It's a beautiful day for flying. The winds are light, the sky is clear, and the temperature is perfect. It's the sort of day where you'd almost feel guilty if you didn't take advantage of the opportunity, since the beginning of fall means days like this are numbered.

It's just a short hop from Wilkes-Barre/Scranton over to Newark. Not even half an hour in the air at 270 knots, and less than an hour from gate to gate. Nonetheless, those few dozen minutes take you through some magnificent scenery, from the Pocono Mountains and the "tricky triangle" of the Pocono Raceway, over the Delaware Water Gap that runs through the Worthington State Forest and marks the border between Pennsylvania and New Jersey, over thick woods dotted with lakes carved out by glaciers 20,000 years ago, to farmland and then cities packed more and more densely before the trip ends just on the other side of the Hudson from the magnificent skyline. What could go wrong?

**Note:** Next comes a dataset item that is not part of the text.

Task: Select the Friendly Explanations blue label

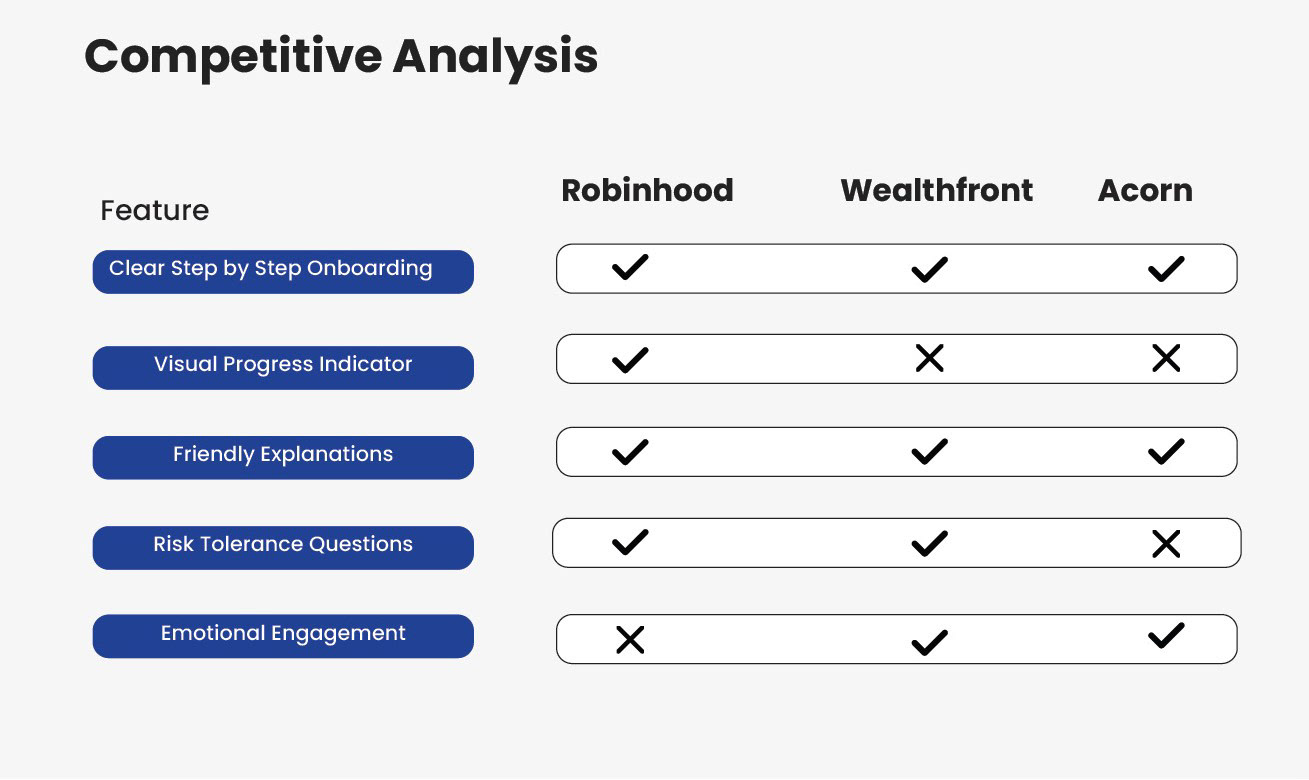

Well, just like any flight, nothing will probably go wrong, but something always can. And in this case, something did.

We're about 10 miles northwest of the Boonton Reservoir. It's easy to spot from the air, as it has a small island in the middle of it; in fact, it's so easy to spot it's used as a visual checkpoint:

Boonton Reservoir is the lake marked with a flag at the upper left. Newark is the big airport near the bottom right.
How do I know this? Because I'm keeping the general picture in my mind of where we are as the flight progresses. That's nothing unusual; in fact, that's exactly what you're supposed to be doing!

We've already started our descent and begun the pre-landing preparations. Everything is going just as it has on almost all of the hundreds and hundreds of flights I've done before. And then a blinking red light comes...

SMOKE

We have dozens of yellow caution lights for all sorts of minor issues, from the parking brake being set to hydraulic systems to any of the multitude of power sources. These cause a yellow flashing light to come on. We have only a handful of red ones: the ones that are REALLY serious. This was one of the red ones.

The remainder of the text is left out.